KEY POINTS:
The strong, silent Kiwi bloke is an endangered species if author and and self-proclaimed world expert on body language Allan Pease is correct.
He says men (and women) who cannot get their message across will be left behind in a world where, increasingly, communication is key.
But he says there is hope for even the poorest communicator as anyone can learn how to charm others.
Pease and his wife, Barbara, wrote the relationship manual, Why Men Don't Listen and Women Can't Read Maps.
The book asserts male and female brains were "hard-wired" during a prehistoric time when men needed spatial skills and physical strength, while women needed to nurture and read people.
Not everyone bought into their theory but the book sold 12 million copies and the Peases have built a global empire involving videos, seminars, more books and a television programme.

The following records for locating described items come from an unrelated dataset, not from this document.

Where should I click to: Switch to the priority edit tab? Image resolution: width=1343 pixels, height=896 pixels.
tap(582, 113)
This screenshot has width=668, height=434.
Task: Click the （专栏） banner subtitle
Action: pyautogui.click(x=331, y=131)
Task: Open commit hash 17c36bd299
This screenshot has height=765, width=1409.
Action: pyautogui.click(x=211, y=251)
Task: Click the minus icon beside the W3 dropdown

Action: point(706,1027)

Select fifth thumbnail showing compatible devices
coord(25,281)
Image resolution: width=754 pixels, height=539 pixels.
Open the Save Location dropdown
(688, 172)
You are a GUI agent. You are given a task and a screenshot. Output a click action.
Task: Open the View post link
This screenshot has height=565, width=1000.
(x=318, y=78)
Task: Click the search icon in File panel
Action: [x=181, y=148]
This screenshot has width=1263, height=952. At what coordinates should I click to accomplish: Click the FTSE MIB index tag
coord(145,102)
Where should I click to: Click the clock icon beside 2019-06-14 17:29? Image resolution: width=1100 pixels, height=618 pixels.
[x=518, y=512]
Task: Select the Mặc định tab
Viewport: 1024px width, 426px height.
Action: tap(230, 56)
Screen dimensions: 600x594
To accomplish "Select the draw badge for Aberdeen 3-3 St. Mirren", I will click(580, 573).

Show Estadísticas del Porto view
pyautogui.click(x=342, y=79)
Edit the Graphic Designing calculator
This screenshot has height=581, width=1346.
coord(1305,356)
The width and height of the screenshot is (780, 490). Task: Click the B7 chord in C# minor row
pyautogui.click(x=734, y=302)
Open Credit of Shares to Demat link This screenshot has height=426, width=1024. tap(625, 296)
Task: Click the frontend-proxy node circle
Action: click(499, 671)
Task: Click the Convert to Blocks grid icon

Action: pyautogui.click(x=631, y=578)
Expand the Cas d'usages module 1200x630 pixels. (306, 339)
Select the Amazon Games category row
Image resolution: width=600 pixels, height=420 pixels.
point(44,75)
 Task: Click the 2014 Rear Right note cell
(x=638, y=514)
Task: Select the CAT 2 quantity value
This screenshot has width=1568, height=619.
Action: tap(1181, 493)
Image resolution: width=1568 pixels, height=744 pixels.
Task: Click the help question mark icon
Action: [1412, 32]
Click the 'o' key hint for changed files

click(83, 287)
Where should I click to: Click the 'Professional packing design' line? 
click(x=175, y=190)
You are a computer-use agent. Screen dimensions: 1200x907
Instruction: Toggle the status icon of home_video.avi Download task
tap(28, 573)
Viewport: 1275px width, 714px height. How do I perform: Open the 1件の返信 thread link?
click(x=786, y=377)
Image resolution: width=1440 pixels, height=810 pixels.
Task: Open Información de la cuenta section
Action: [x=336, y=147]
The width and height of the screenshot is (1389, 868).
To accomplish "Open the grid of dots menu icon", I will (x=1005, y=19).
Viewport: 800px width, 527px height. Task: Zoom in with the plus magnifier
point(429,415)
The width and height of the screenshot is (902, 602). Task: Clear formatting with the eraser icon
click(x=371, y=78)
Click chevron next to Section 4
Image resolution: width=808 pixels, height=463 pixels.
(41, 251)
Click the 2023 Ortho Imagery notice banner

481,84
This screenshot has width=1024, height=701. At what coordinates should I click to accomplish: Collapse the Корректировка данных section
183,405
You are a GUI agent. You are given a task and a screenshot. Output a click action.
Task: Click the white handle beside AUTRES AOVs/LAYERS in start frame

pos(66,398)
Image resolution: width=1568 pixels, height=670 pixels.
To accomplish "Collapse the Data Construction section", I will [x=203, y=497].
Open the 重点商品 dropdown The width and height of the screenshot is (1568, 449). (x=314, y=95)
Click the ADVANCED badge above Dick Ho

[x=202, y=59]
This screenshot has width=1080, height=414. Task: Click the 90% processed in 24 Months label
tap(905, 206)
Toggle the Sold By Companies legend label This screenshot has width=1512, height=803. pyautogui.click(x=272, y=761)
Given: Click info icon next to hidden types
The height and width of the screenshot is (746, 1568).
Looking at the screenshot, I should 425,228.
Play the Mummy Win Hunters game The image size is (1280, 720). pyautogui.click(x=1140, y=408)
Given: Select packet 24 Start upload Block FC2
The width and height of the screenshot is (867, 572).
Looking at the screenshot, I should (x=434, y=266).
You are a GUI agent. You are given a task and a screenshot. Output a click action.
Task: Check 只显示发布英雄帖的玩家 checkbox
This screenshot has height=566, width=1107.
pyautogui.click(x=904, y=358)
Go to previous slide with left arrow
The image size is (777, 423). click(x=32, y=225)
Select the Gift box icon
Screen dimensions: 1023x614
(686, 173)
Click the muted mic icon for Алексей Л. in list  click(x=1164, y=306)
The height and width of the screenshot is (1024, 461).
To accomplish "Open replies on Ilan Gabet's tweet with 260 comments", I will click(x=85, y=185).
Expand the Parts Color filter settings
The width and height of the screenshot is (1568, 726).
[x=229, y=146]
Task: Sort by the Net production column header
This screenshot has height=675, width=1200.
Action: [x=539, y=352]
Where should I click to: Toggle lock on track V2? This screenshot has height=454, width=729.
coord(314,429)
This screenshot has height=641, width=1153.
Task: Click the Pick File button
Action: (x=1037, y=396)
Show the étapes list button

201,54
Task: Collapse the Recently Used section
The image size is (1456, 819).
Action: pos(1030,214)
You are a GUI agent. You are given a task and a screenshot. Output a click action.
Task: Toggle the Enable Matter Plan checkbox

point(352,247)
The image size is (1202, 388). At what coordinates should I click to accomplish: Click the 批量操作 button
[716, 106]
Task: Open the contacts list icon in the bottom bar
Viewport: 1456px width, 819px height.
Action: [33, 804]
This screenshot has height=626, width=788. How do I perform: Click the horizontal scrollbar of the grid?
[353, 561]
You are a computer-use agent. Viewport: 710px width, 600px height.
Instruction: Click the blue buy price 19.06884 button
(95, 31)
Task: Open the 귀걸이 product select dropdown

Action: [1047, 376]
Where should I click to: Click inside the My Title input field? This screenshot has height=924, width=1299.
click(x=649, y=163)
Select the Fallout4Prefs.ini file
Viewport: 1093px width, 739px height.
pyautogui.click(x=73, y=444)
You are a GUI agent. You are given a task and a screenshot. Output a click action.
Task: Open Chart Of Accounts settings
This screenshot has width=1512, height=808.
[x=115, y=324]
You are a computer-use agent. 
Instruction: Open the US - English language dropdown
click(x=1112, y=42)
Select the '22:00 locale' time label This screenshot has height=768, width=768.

The Peases arrived here on Anzac Day to hold seminars about getting along with neighbours, friends and the opposite sex.
The starting principle in their latest book, Easy Peasey People Skills, is that self interest still drives everyone.
Everyone wants to be complimented, to feel important and to talk about themselves. Pease says compliments work for everyone so long as they are sincere.
He breaks compliments down into being about behaviour, appearance or possessions with behavioural ones being the most effective.
A lot of the Peases' advice seems self-evident and yet many people have a hard time doing simple things - especially men.
Pease says thanks to evolutionary hard-wiring, women have all the natural advantages when it comes to communicating.
He estimates about 50 per cent of all men do not have good interpersonal skills and don't want or know how to improve them.
Such men have difficulty maintaining relationships and "women today don't have to stick around (if they're unhappy); they don't have to be dependent on men".
Poor people skills can also sabotage careers as "all business now is about relationships". Women have a natural advantage because of their relationship skills.
For men, successful communication does not mean thinking like women - it just means borrowing some of their methods. And men who are popular with women? "They understand better how women think and have strategies for appealing to them."